A brief history, and future trends

History

Executive Coaching Australia has been evolving as it has around the world. When I started coaching full time in 1997 I could only source 5 or so people who called themselves coaches in Australia, and only a few of these people worked in the corporate executive world.

1997 was the beginning of the internet as a tool of wide usage, as well as the de-regulation of the telephone system, making international calls much more affordable. I include these two items as reference points for the changes that were afoot in the corporate and communications world. We were moving rapidly into a highly connected, global community, allowing for the introduction of virtual classrooms, and viral information flows. Coaching was to grow virally along with the technology of connectivity.

Training schools for coaching did not exist in Australia at the time, indeed, coaching that didn’t live on the sports field was a mystery to most people.

It wasn’t until the early 2000’s that executive coaching Australia started to take root.

From 1998 to 2003, as a Board member of the International Coach Federation, which had only been in existence for several years, I went to the USA twice a year, and developed relationships with the founders of the profession of coaching. Cheryl Richardson, Laura Berman Fortgang, DJ Mitsch, John Seiffer, Madeline Homan, Jay Perry, Marcia Reynolds, Sandy Vilus, Laura Whitworth, Philip Cohen, Lorraine White...and many more. I had the very good fortune to be a witness to the earliest days of coaching globally, and have watched as it has evolved to its present iteration.

Being able to inhabit both the USA and Australian worlds of coaching gave me a unique perspective of the emergence of coaching, and especially executive coaching Australia and how it related to, lagged behind, and lead the USA in different domains.

I started my career in executive coaching Australia in 2000 with one of the big four banks. Given that I was one of the most experienced coaches, which I say tongue in cheek, as my experience was all of three years, entry into the Executive Suite as a coach was pretty easy at this time, as long as the company was receptive to this new “tool”. I am thrilled that my relationships with my very early clients continues strongly today.

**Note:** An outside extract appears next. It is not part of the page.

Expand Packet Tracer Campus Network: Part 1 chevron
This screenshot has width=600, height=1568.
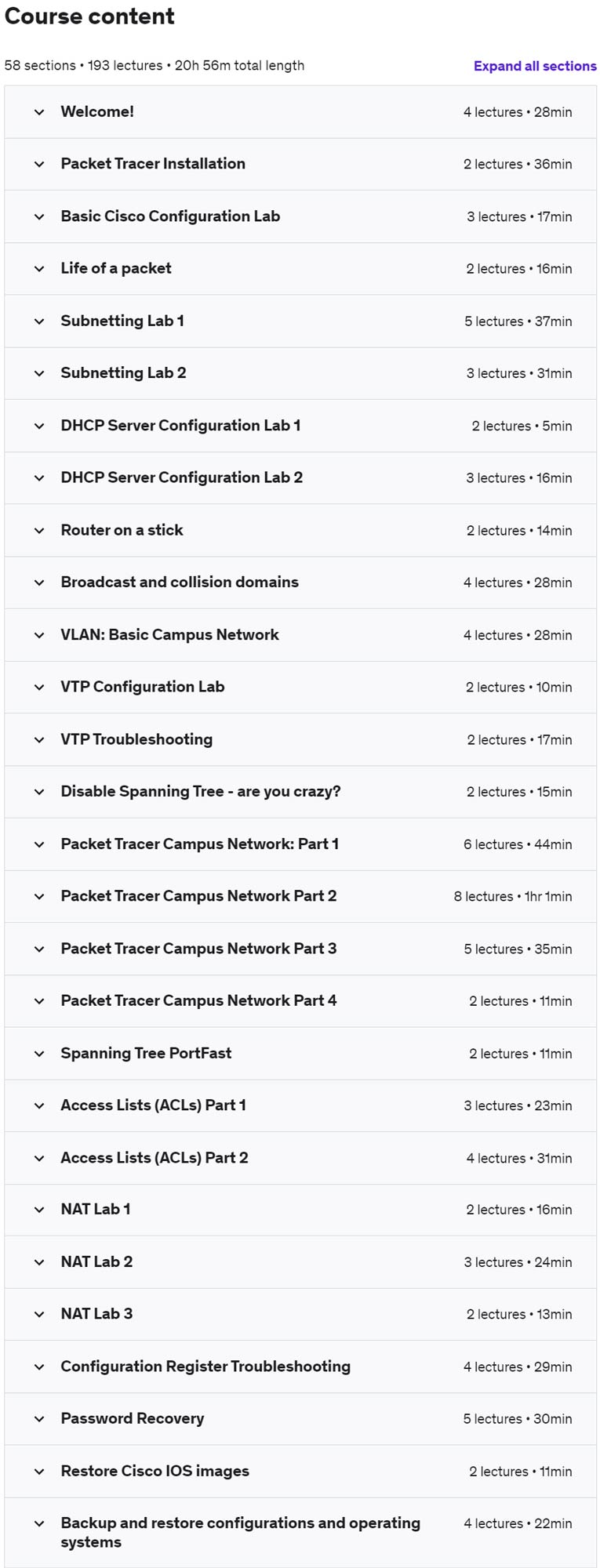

I am quite unique in the executive coaching arena as my relationships with many of my individual executive clients have been ongoing for more than 7 years. For most organisations today, particularly amongst the HR and Training and Development divisions, this is seen as problematic. However, as long as some critical criteria are in place, this kind of long term coaching relationship, while quite unique, is of very high value.

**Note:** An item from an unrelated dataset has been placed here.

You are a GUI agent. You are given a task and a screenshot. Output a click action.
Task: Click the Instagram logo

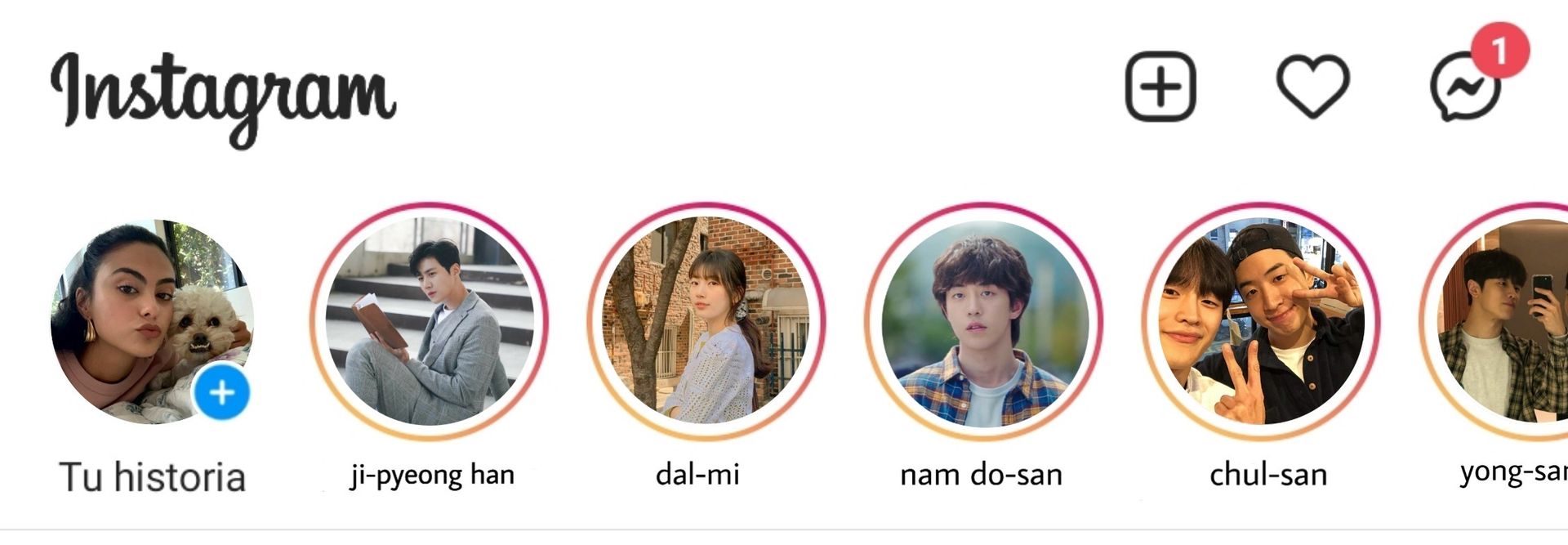(x=223, y=98)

The critical criteria I hold as sacrosanct to my work with long term clients includes;

*the relationship is a strong coach/client relationship, with established boundaries, clear agreements

*there is zero dependency, or co-dependency. At all times the coach holds their client to their own actions, answers and solutions

*the coach is actively evolving in their own growth, and brings constant new perspectives to the dialogue. If the coach stops growing, the relationship quickly becomes redundant

*very high trust, respect and integrity is foundational and a given

*both the client and the organisation see a significant return on investment

The benefits of this long term coaching engagement that can never be achieved in short term initiatives include;

*the coach gets to know the client so well, that the client cannot get away with any of their petty default behaviour, even on the smallest level

*the coach holds the client to their highest possible behaviour, actions and integrity at all times

*a form of objective partnership occurs that is hard to duplicate in the non coach world

*the client knows they have a trusted, objective sounding board, who knows them so well they can intuit truth, or absence of truth, with far greater clarity and rigor than most people

*the coach can be a rich resource for the client, bringing new thinking, global trends, relationships, opportunities to the relationship that are very pertinent and relevant to the client

If we look at the model of success in any domain, most very successful people have one or two people on their team who are long term partners in their success. Obviously I am a big fan of this type of integral executive coaching, and indeed have worked with my own coach for 14 years now. At times I also work with other coaches, to bring in both diversity and specialty, however, every month I speak with my chief coach. I know when I am in this conversation I am held to a level of rigor, with compassion, that I will not find in any other relationship. For me this value is priceless.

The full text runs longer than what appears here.